With the “eye” directed in Moody’s verdict on Friday the secondary bond market moves.

The international rating agency is expected to proceed with the planned review of the country’s creditworthiness. It is reminded that remains the only one of the great houses, which keeps the country’s credit rating below investment grade, even though last September it was upgraded to Ba1 category (one notch below investment grade) from Ba3 while keeping its outlook stable.

However, one of the main reasons, which negatively affected the prospects of the Greek economy, according to Moody’s, was the country’s high current account deficit, which, according to the latest data, was significantly reduced in 2023, by 33.5% compared to 2022.

In any case, the market seems to have discounted a positive move on this front, as the spread of the Greek 10-year bonds against their German counterparts has declined and is consistently below 1%, while the Italian counterparts are trading with a spread of 1.27%.
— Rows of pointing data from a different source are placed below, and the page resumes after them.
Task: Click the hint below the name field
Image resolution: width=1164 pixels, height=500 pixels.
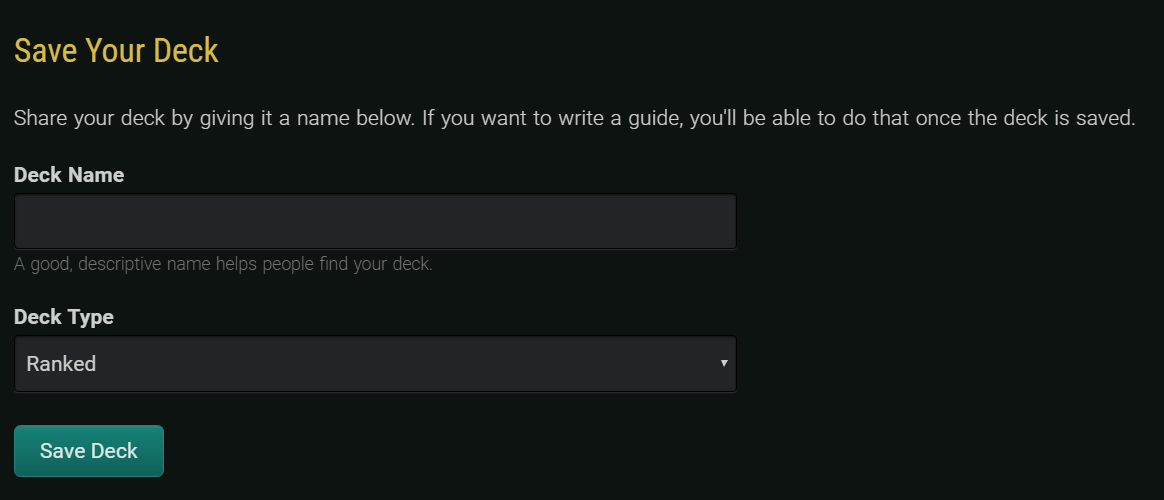Action: pyautogui.click(x=223, y=265)
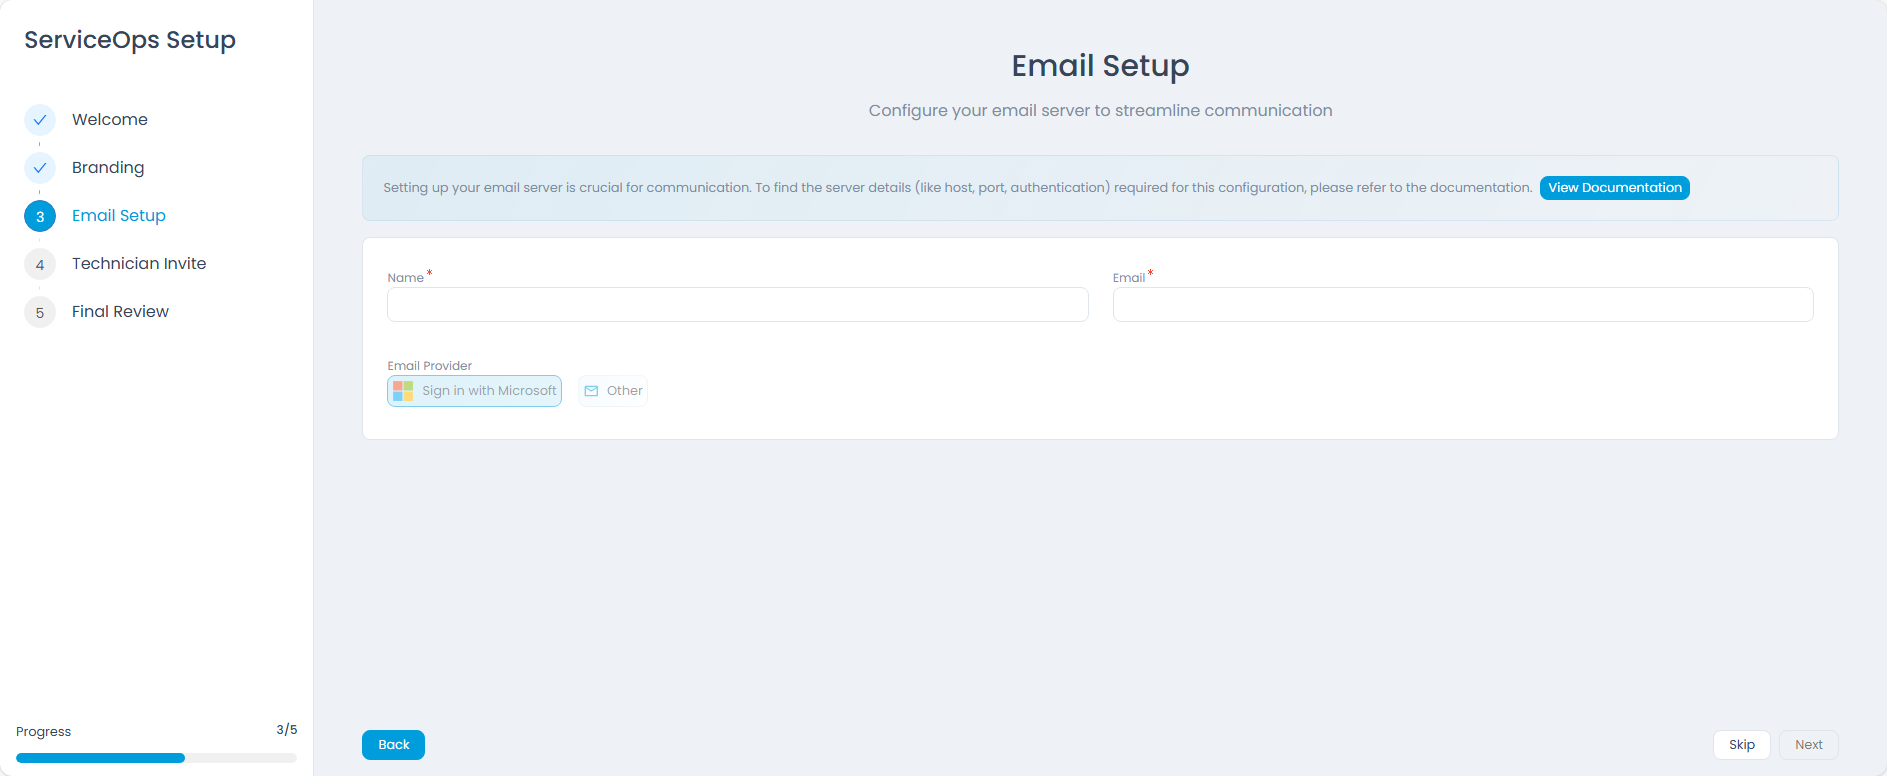Image resolution: width=1887 pixels, height=776 pixels.
Task: Focus the Name input field
Action: [x=738, y=305]
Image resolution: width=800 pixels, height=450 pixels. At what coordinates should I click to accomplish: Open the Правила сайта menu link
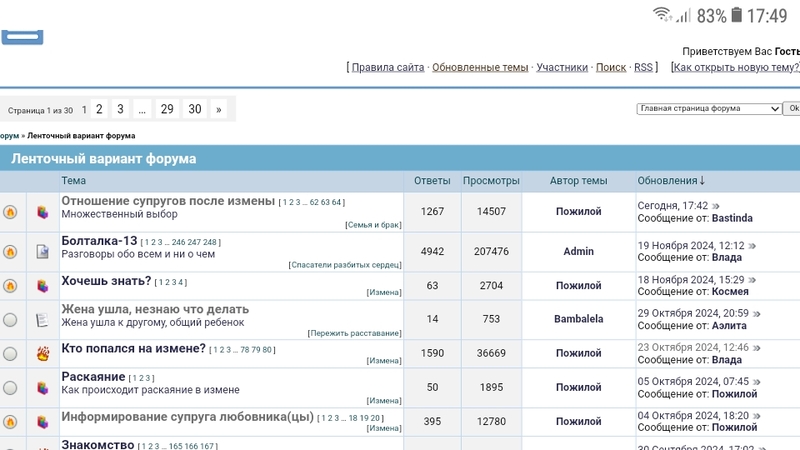388,67
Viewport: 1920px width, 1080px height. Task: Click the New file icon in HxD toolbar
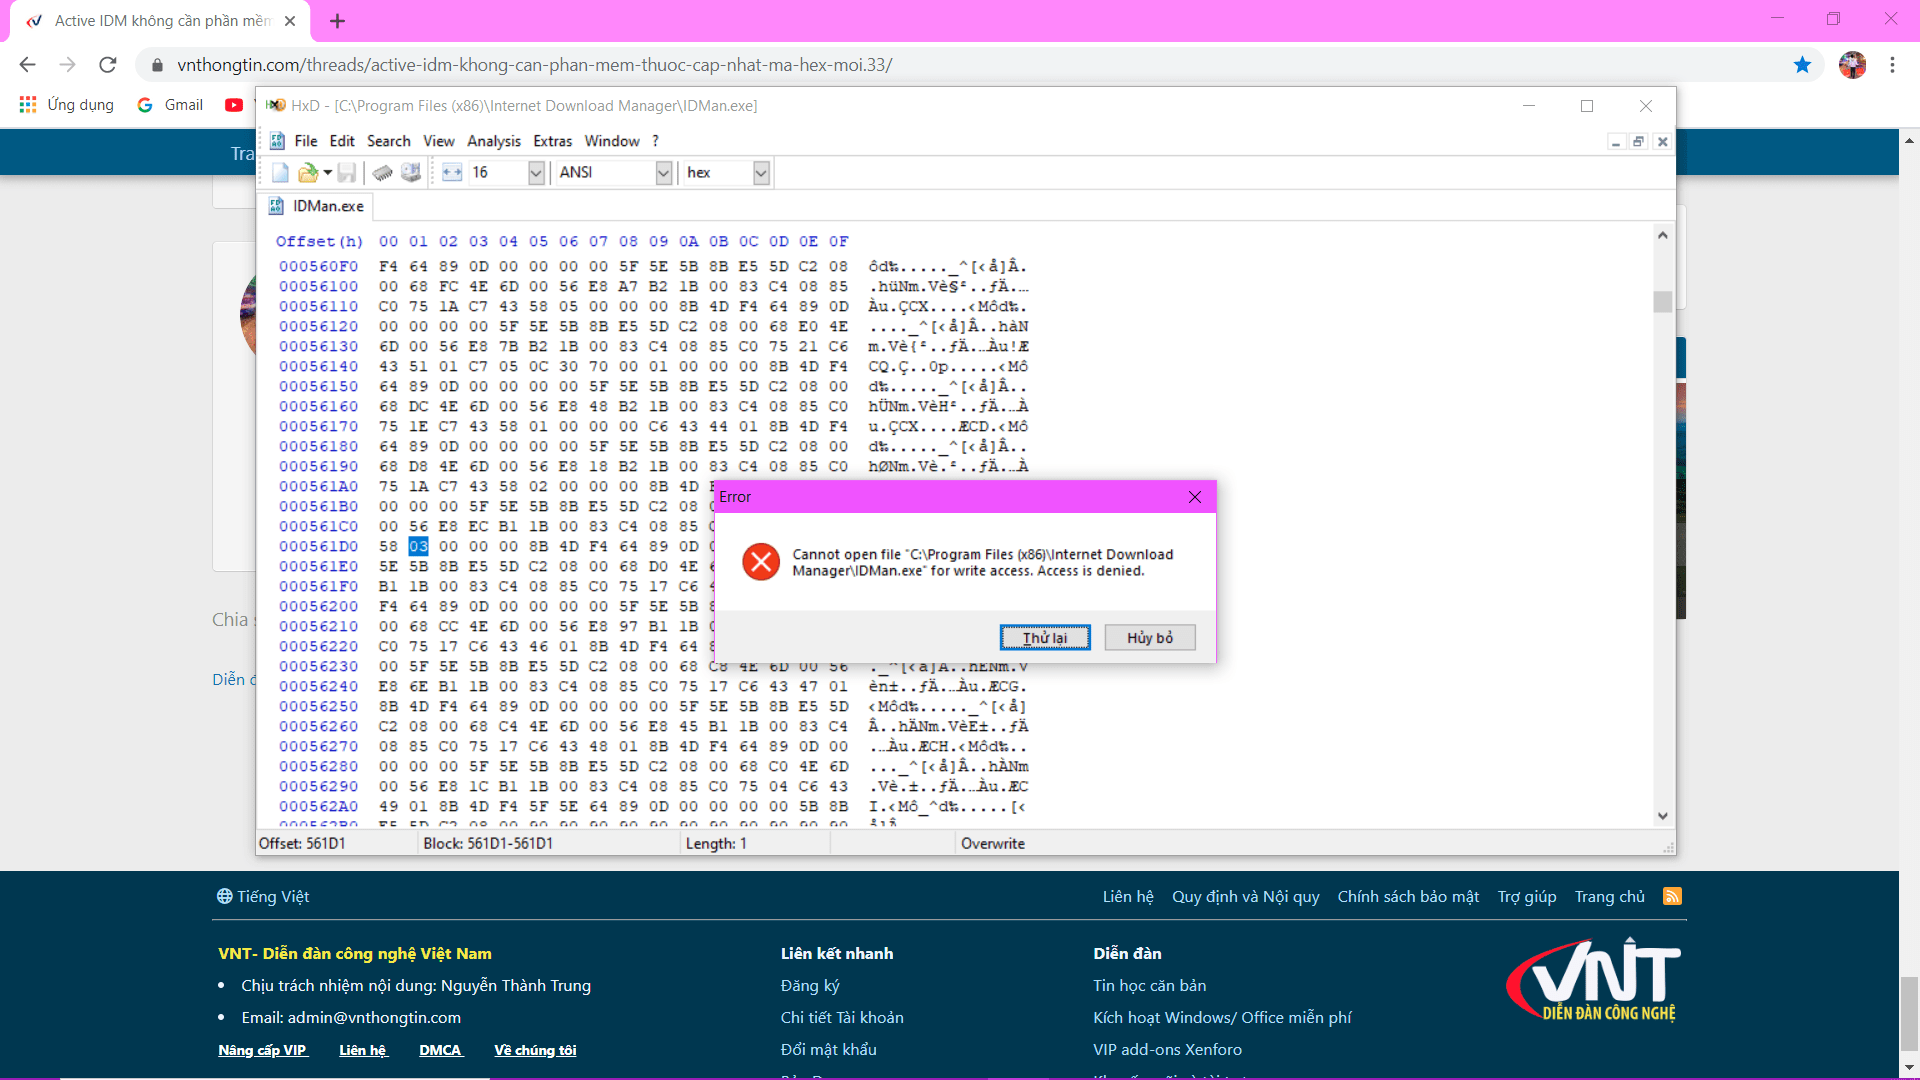(280, 173)
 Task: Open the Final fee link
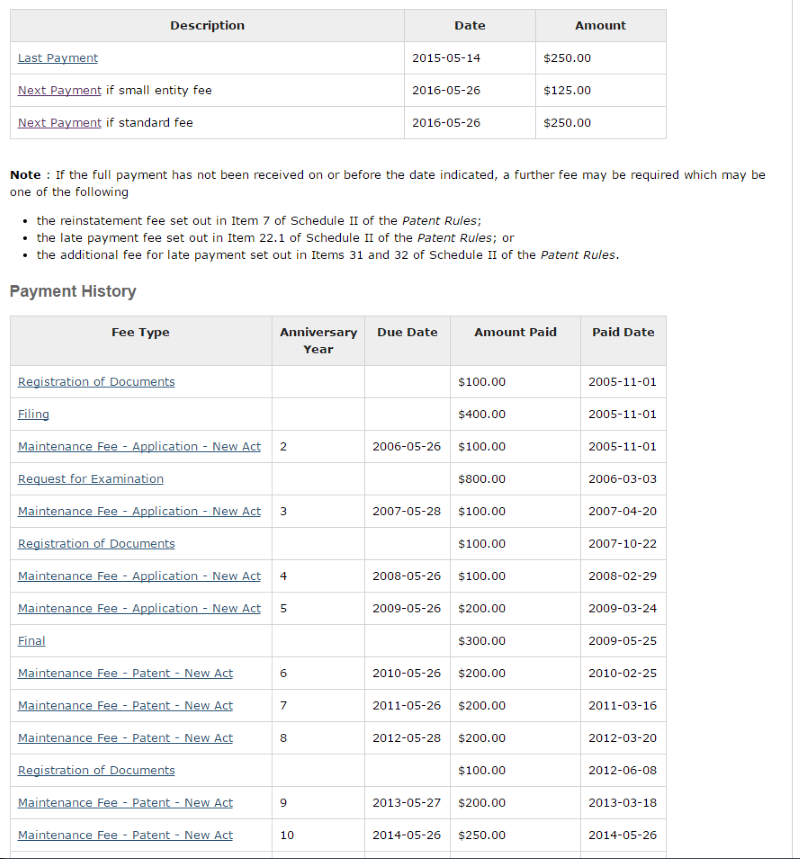32,641
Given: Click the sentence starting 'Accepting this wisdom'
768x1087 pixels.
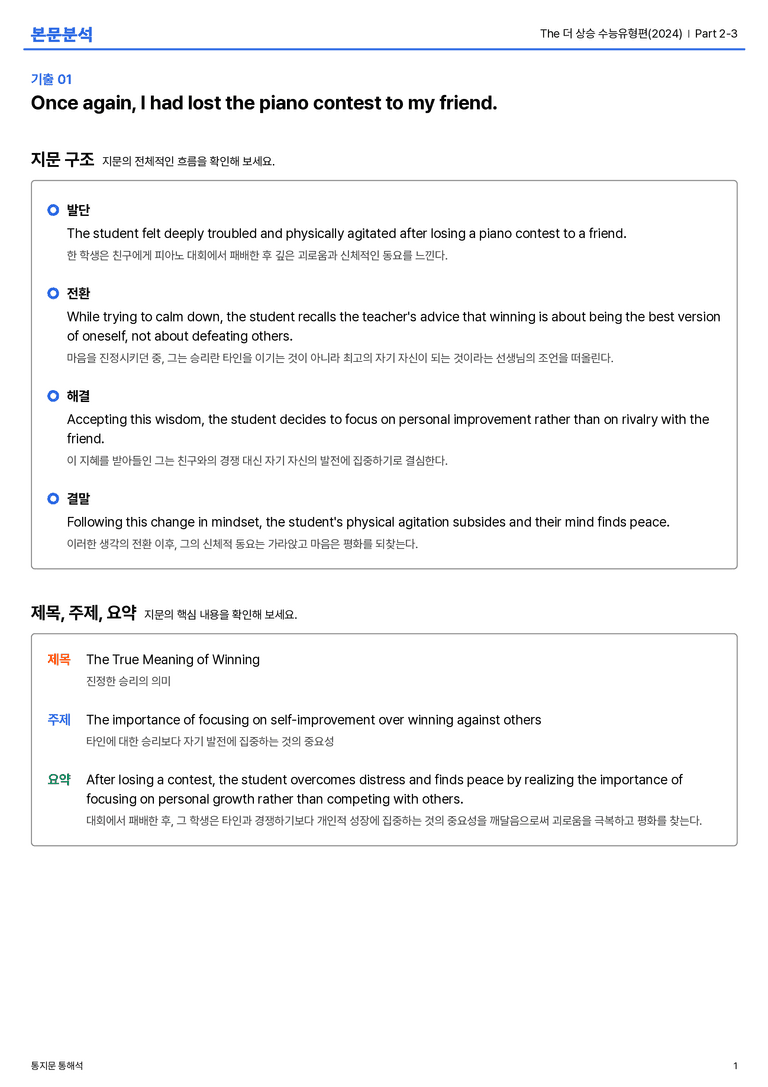Looking at the screenshot, I should tap(387, 429).
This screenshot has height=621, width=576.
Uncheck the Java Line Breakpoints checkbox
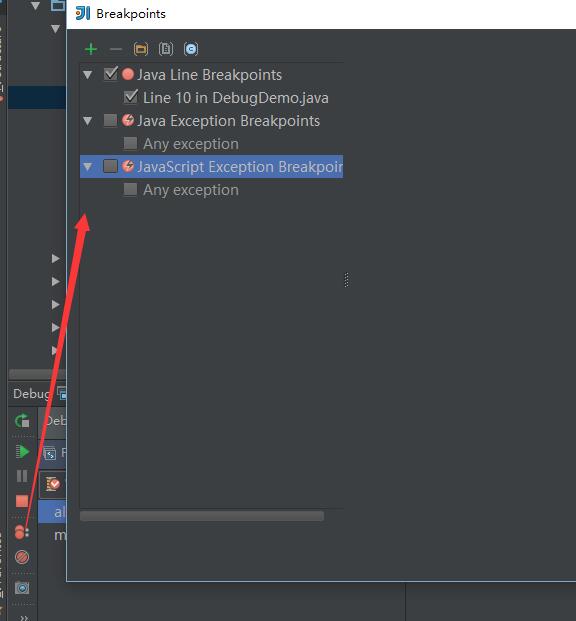click(x=111, y=74)
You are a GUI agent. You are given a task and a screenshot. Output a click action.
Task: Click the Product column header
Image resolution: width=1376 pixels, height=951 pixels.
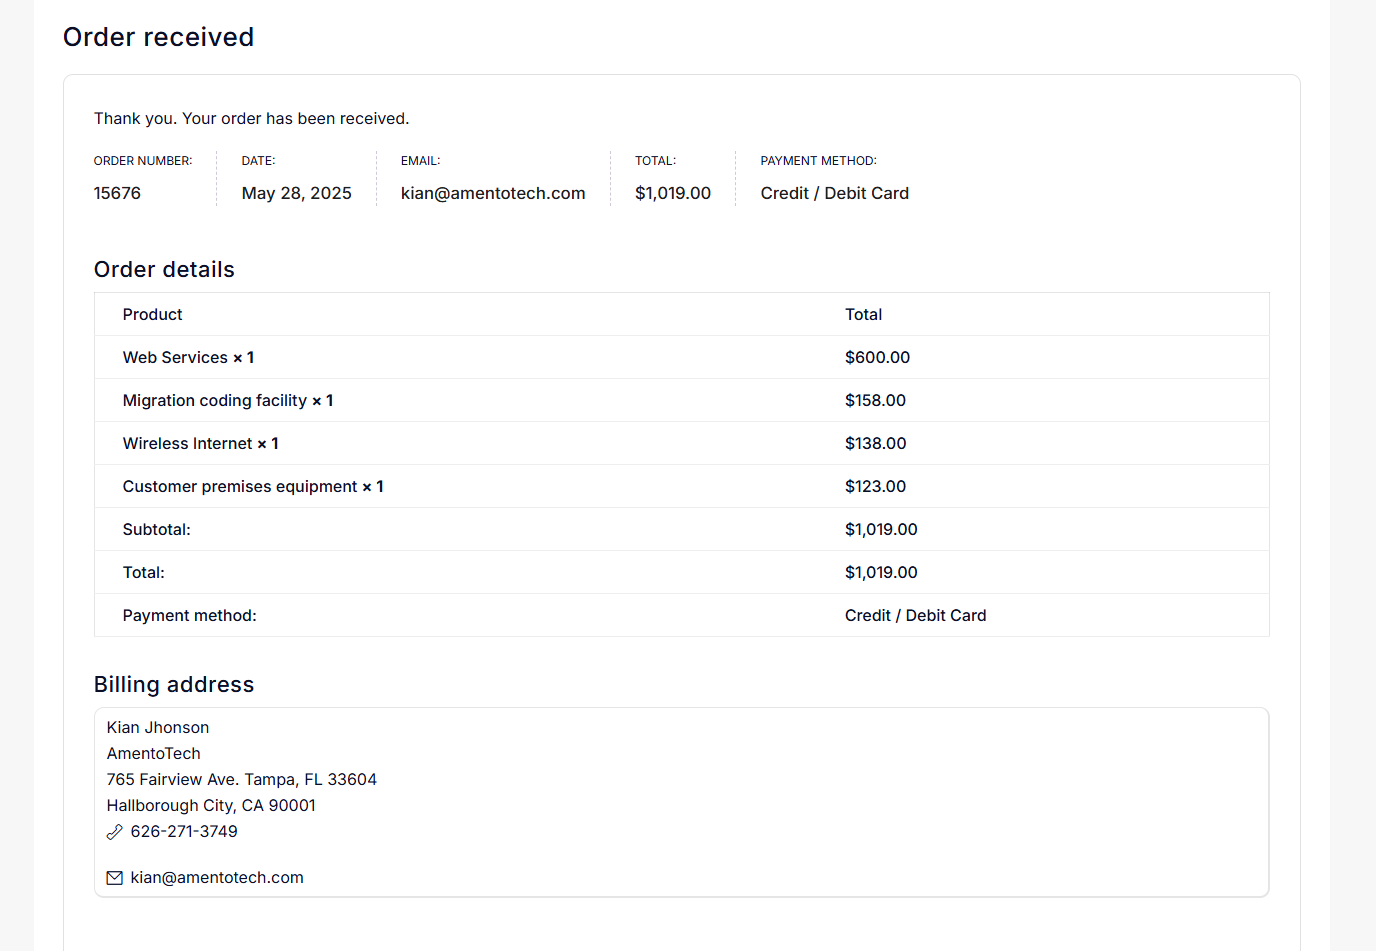pyautogui.click(x=152, y=315)
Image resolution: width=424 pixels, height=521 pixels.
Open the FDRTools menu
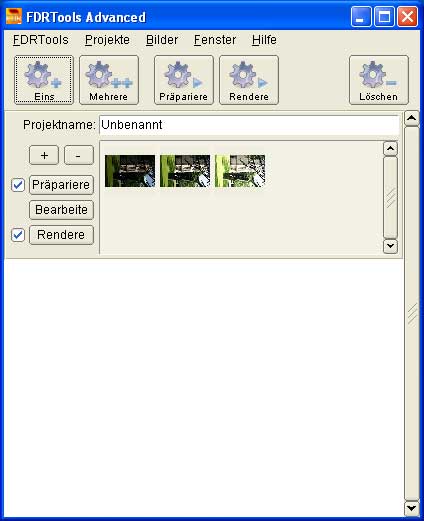pyautogui.click(x=41, y=40)
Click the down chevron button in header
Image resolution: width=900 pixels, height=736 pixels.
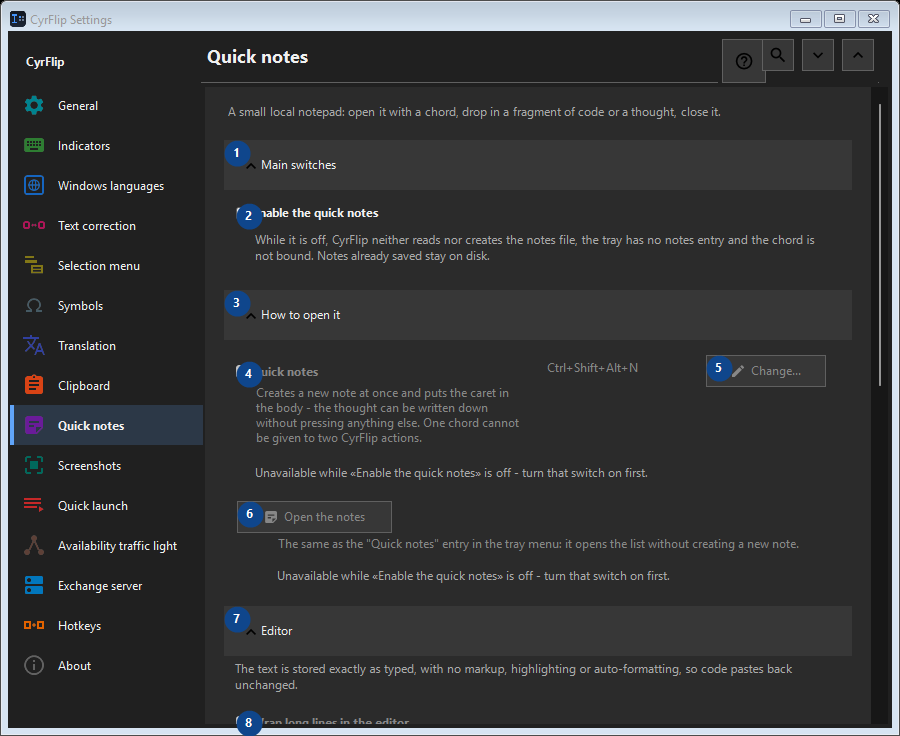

In the secondary bond market today, and more specifically in the Electronic Transaction System (HDAT) of the Bank, transactions of 118 million euros were recorded, of which 27 million euros related to purchase orders.

The yield of the Greek 10-year bond increased marginally to 3.27% from 3.26% which closed yesterday, against 2.33% of the corresponding German title, resulting in a margin of 0.94%

In the foreign exchange market, the euro moves down against the dollar, with the result that in the afternoon the European currency trades at 1.0908 dollars. from the $1.0943 level, which opened the market.